Video lecture: https://youtu.be/Ex_fFlwZoM0

I understand that the normalized wave function can be written as the integral of probability density: $ N(t)=\int \rho (x,t)dx$ and if we have at the initial time t-zero $N(t_0)=1$. We can prove that probability is conserved at any time if $\frac{dN(t)}{dt}=0$ that is equal to: $$\frac{dN(t_0)}{dt}=\int_{-\infty }^{\infty } \frac{\partial \rho (x,t)}{\partial t}dx =\int_{-\infty }^{\infty }\left(\frac{\partial \psi^*(x,t)}{\partial t} \psi(x,t)+\psi ^*(x,t) \frac{\partial \psi(x,t) }{\partial t} \right)dx$$

by complex conjugating the Schrodinger equation we have: $$ \frac{dN(t_0)}{dt}=\int_{-\infty }^{\infty } \frac{\partial \rho (x,t)}{\partial t}dx =\frac{i}{\hbar}\left(\int_{-\infty }^{\infty }(\psi \hat H)^* \psi dx-\int_{-\infty }^{\infty }\psi ^* (\hat H\psi)dx\right)$$ At this point to have zero we need $$ \int_{-\infty }^{\infty }(\psi \hat H)^* \psi dx=\int_{-\infty }^{\infty }\psi ^* (\hat H\psi )dx$$

This equation is valid if the general condition of hermiticity hold: $\int\psi_1^* (T\psi_2 ) dx=\int (T^\dagger \psi_1 )^* \psi_2 dx$ in our case$ \int (\hat H \psi _1)^* \psi _2 dx=\int \psi _1^* \hat H \psi _2 dx$. Now i go to my problem, I understand that the above is valid when $\psi _1 = \psi _2$ and we can prove through the boundary condition $\lim_{x\to \pm\infty}\psi (x,t)=0 ; \lim_{x\to \pm\infty}\frac{\partial \psi (x,t)}{\partial x} < \infty $ that the $\frac{dN(t)}{dt}=0$ and if this is zero the hamiltonian is hermitian.

In the video lecture, Prof. Zwiebach asks (5:10) to prove the same also for the general case when $\psi_1$ and $\psi_2$ are different functions.

Can someone help me to understand how to make this proof?

  • $\begingroup$ "the normalized wave function can be written as the integral of probability density" is not right, to obtain the total probability ($=1$ if normalised) you integrate over the probability density, which is given by $|\psi(x)|^2$ where $\psi(x)$ is the normalised wave function. $\endgroup$
    – Charlie
    Commented Jan 4, 2021 at 15:33
  • $\begingroup$ Yes, i understand. thanks. $\endgroup$
    – franchino
    Commented Jan 4, 2021 at 15:44

1 Answer 1


So you want to prove that the Hamiltonian $\hat{H}$ is Hermitian? There's two ways of answering this.
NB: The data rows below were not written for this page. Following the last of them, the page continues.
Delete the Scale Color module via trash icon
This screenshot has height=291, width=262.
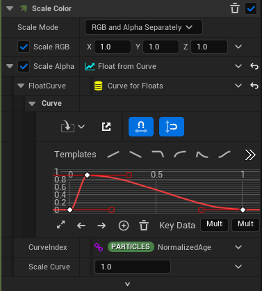coord(235,8)
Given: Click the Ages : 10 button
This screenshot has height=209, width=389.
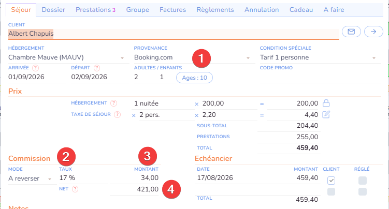Looking at the screenshot, I should [x=194, y=78].
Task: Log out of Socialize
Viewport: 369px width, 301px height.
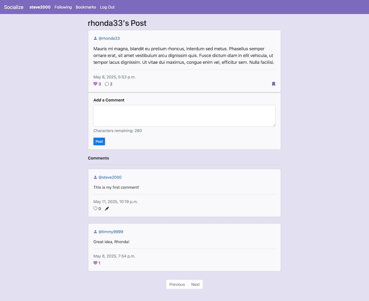Action: (x=107, y=7)
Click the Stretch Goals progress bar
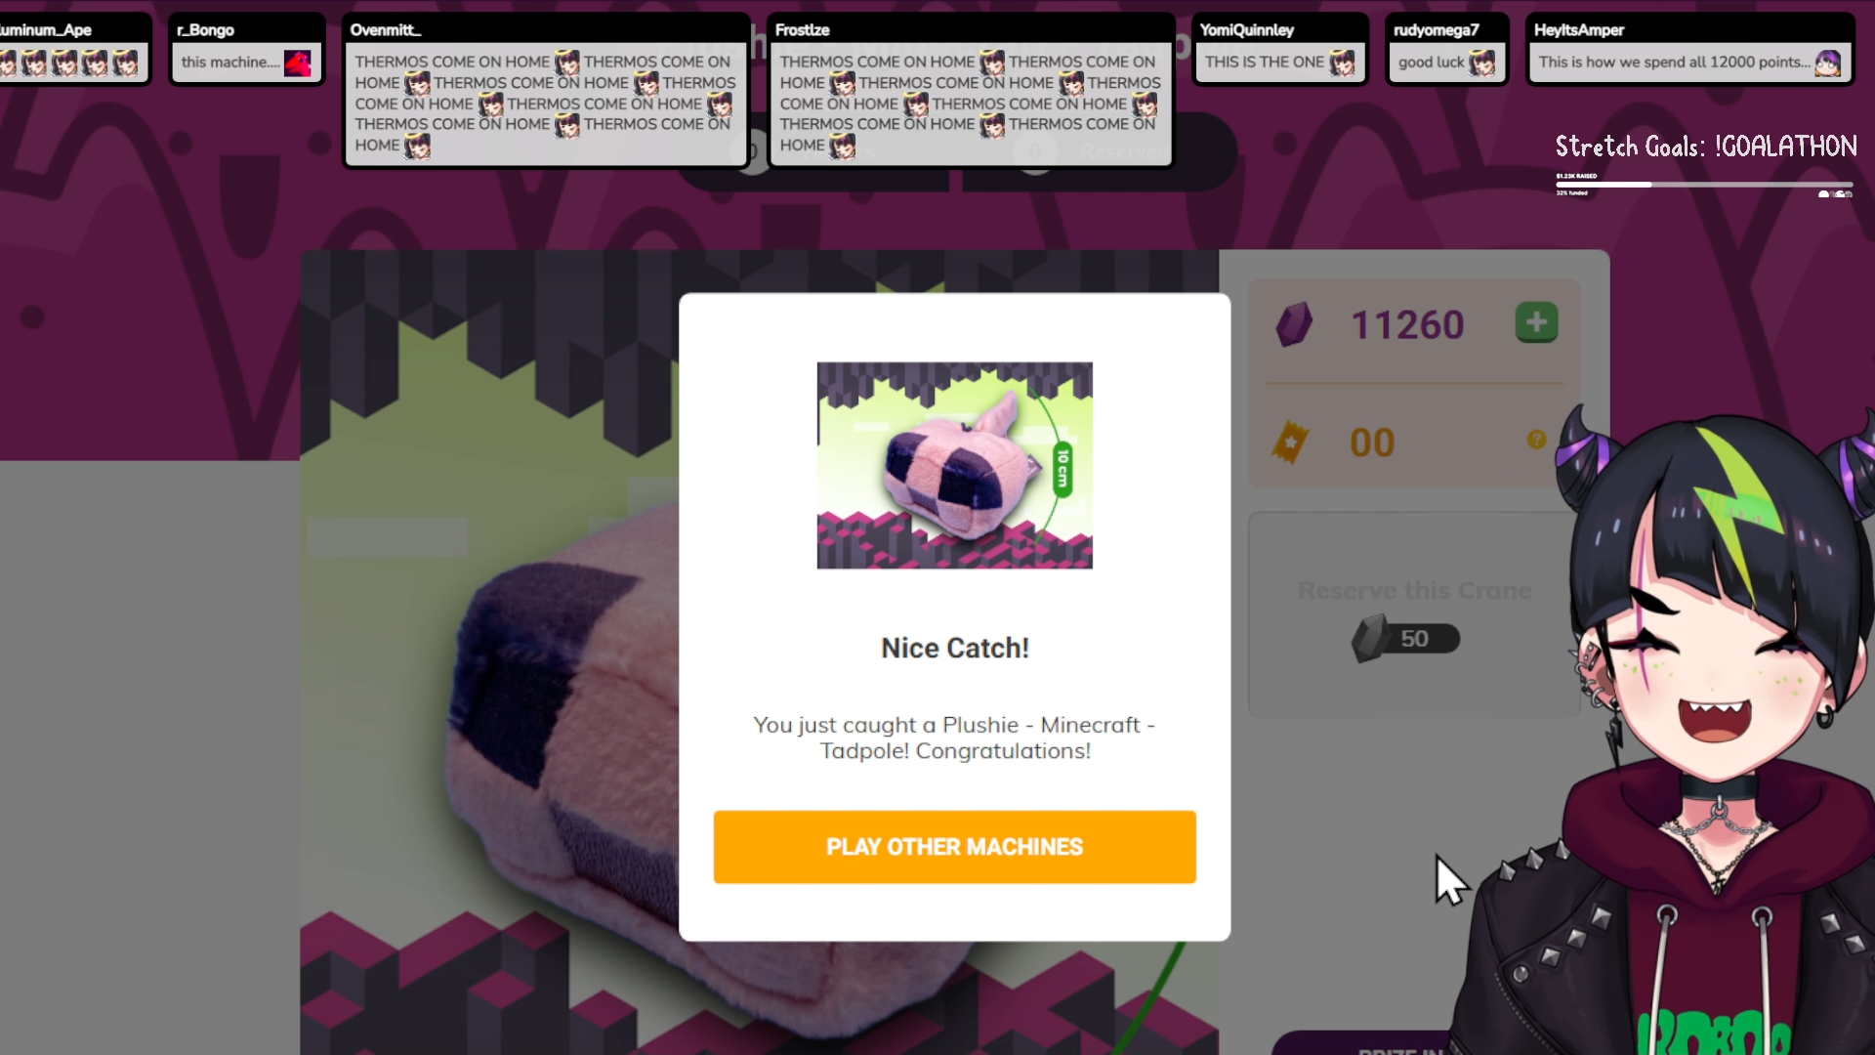 [1703, 185]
  1. By postulate: The energy is an observable. By the postulates of QM, it is described by a linear Hermitian operator on some Hilbert space. Ta-Da! Ok, this, doesn't give you much additional insight in the mathematical workings and will hardly qualify as a proof. So the other option may help you more to understand the concepts, though keep in mind that it is less fundamental/general.
  2. By using a specific Hamiltonian: Not every operator is Hermitian, so you will need to supply a specific Hamiltonian to prove the statement. You have not given us the Hamiltonian that is used in Prof. Zwiebach's lecture. In position representation, the Hamiltonian operator that will get you through most introductory lectures is probably $$\hat{H} \psi(x) = \left[-\frac{\hbar^2}{2m} \frac{\partial^2}{\partial x^2} + V(x)\right] \psi(x).$$ Just for practice, you can check the linearity of this operator yourself. You can also check that it's Hermitian fairly easy. $V(x)$ stands for a real-valued function $V: \mathbb{R}^d \to \mathbb{R}$ (it seems to be $d=1$ in your case). Therefore, $V(x) = V^*(x)$. So quite obviously $$\int_{-\infty}^\infty \textrm{d} x\ \psi_1^*(x) V(x)\psi_2(x) = \int_{-\infty}^\infty \textrm{d} x\ \psi_1^*(x) V^*(x)\psi_2(x) = \int_{-\infty}^\infty \textrm{d} x\ (V(x)\psi_1(x))^*\psi_2(x).$$ The derivative term is almost as simple, you just need to use integration by part and recall that in the Hilbert space you have, all functions and their derivatives fall off to zero at ininifty, $\psi(x) \to 0$ and $\partial_x \psi(x) \to 0$ as $|x| \to \infty$. Therefore, you can integrate by parts twice to get the desired result.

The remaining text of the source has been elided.